SOURCE DATA —
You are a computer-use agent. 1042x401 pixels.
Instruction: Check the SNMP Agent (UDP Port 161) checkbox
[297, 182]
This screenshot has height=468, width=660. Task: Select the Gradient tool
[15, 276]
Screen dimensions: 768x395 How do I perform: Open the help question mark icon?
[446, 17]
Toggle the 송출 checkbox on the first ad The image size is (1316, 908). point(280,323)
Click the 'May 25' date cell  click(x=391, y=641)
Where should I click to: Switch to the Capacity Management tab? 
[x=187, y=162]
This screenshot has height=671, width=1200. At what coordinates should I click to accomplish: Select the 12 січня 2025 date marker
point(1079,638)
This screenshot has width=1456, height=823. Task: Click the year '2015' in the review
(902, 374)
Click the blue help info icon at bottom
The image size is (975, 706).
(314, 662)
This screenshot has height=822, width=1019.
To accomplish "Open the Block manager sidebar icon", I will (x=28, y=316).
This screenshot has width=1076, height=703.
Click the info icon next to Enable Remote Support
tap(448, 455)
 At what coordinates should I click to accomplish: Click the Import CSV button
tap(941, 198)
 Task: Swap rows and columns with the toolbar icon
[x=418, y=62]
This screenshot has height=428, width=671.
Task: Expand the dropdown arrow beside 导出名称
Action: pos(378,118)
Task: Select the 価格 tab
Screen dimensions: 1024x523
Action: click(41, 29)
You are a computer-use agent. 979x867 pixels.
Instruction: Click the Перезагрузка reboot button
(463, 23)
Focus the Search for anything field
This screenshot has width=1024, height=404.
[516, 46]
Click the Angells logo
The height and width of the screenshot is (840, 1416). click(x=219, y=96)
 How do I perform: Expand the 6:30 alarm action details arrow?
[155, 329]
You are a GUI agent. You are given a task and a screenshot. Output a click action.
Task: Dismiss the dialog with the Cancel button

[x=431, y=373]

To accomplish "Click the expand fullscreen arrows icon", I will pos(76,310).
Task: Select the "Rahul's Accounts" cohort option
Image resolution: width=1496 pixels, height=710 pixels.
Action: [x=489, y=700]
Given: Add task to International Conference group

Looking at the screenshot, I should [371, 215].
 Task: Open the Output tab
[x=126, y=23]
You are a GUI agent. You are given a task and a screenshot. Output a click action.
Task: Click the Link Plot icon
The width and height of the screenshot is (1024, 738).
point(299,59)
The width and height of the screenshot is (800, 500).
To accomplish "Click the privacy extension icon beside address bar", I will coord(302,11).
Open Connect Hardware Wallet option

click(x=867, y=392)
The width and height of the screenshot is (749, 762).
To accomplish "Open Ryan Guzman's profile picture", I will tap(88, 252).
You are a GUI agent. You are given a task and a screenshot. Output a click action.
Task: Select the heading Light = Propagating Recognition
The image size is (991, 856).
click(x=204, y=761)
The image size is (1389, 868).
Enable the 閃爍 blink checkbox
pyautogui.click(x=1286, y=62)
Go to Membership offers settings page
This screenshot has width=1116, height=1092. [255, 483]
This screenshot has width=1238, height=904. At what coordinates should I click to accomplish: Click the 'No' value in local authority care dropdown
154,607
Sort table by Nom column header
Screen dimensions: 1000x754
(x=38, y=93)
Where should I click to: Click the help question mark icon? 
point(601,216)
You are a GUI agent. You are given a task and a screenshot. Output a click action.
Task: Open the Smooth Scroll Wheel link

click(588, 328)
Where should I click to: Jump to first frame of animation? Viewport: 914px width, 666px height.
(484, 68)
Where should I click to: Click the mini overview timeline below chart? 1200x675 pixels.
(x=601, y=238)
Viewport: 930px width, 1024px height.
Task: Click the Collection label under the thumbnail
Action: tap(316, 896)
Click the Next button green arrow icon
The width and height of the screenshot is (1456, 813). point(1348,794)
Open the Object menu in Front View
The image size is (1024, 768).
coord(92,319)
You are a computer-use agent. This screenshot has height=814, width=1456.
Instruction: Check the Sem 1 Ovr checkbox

WHAT NEEDS TO BE DONE —
Print each record again. Nothing may be left out.

OUTPUT OF THE TASK —
You are a computer-use agent. 1042x401 pixels.
Instruction: Check the SNMP Agent (UDP Port 161) checkbox
[297, 182]
This screenshot has height=468, width=660. Task: Select the Gradient tool
[15, 276]
Screen dimensions: 768x395 How do I perform: Open the help question mark icon?
[446, 17]
Toggle the 송출 checkbox on the first ad The image size is (1316, 908). point(280,323)
Click the 'May 25' date cell  click(x=391, y=641)
Where should I click to: Switch to the Capacity Management tab? 
[x=187, y=162]
This screenshot has height=671, width=1200. At what coordinates should I click to accomplish: Select the 12 січня 2025 date marker
point(1079,638)
This screenshot has width=1456, height=823. Task: Click the year '2015' in the review
(902, 374)
Click the blue help info icon at bottom
The image size is (975, 706).
(314, 662)
This screenshot has height=822, width=1019.
To accomplish "Open the Block manager sidebar icon", I will (x=28, y=316).
This screenshot has width=1076, height=703.
Click the info icon next to Enable Remote Support
tap(448, 455)
 At what coordinates should I click to accomplish: Click the Import CSV button
tap(941, 198)
 Task: Swap rows and columns with the toolbar icon
[x=418, y=62]
This screenshot has height=428, width=671.
Task: Expand the dropdown arrow beside 导出名称
Action: pos(378,118)
Task: Select the 価格 tab
Screen dimensions: 1024x523
Action: click(41, 29)
You are a computer-use agent. 979x867 pixels.
Instruction: Click the Перезагрузка reboot button
(463, 23)
Focus the Search for anything field
This screenshot has width=1024, height=404.
[516, 46]
Click the Angells logo
The height and width of the screenshot is (840, 1416). click(x=219, y=96)
 How do I perform: Expand the 6:30 alarm action details arrow?
[155, 329]
You are a GUI agent. You are given a task and a screenshot. Output a click action.
Task: Dismiss the dialog with the Cancel button

[x=431, y=373]

To accomplish "Click the expand fullscreen arrows icon", I will pos(76,310).
Task: Select the "Rahul's Accounts" cohort option
Image resolution: width=1496 pixels, height=710 pixels.
Action: [x=489, y=700]
Given: Add task to International Conference group

Looking at the screenshot, I should [371, 215].
 Task: Open the Output tab
[x=126, y=23]
You are a GUI agent. You are given a task and a screenshot. Output a click action.
Task: Click the Link Plot icon
The width and height of the screenshot is (1024, 738).
point(299,59)
The width and height of the screenshot is (800, 500).
To accomplish "Click the privacy extension icon beside address bar", I will coord(302,11).
Open Connect Hardware Wallet option

click(x=867, y=392)
The width and height of the screenshot is (749, 762).
To accomplish "Open Ryan Guzman's profile picture", I will tap(88, 252).
You are a GUI agent. You are given a task and a screenshot. Output a click action.
Task: Select the heading Light = Propagating Recognition
The image size is (991, 856).
click(x=204, y=761)
The image size is (1389, 868).
Enable the 閃爍 blink checkbox
pyautogui.click(x=1286, y=62)
Go to Membership offers settings page
This screenshot has width=1116, height=1092. [255, 483]
This screenshot has width=1238, height=904. At what coordinates should I click to accomplish: Click the 'No' value in local authority care dropdown
154,607
Sort table by Nom column header
Screen dimensions: 1000x754
(x=38, y=93)
Where should I click to: Click the help question mark icon? 
point(601,216)
You are a GUI agent. You are given a task and a screenshot. Output a click action.
Task: Open the Smooth Scroll Wheel link

click(588, 328)
Where should I click to: Jump to first frame of animation? Viewport: 914px width, 666px height.
(484, 68)
Where should I click to: Click the mini overview timeline below chart? 1200x675 pixels.
(x=601, y=238)
Viewport: 930px width, 1024px height.
Task: Click the Collection label under the thumbnail
Action: tap(316, 896)
Click the Next button green arrow icon
The width and height of the screenshot is (1456, 813). point(1348,794)
Open the Object menu in Front View
The image size is (1024, 768).
coord(92,319)
You are a computer-use agent. This screenshot has height=814, width=1456.
Instruction: Check the Sem 1 Ovr checkbox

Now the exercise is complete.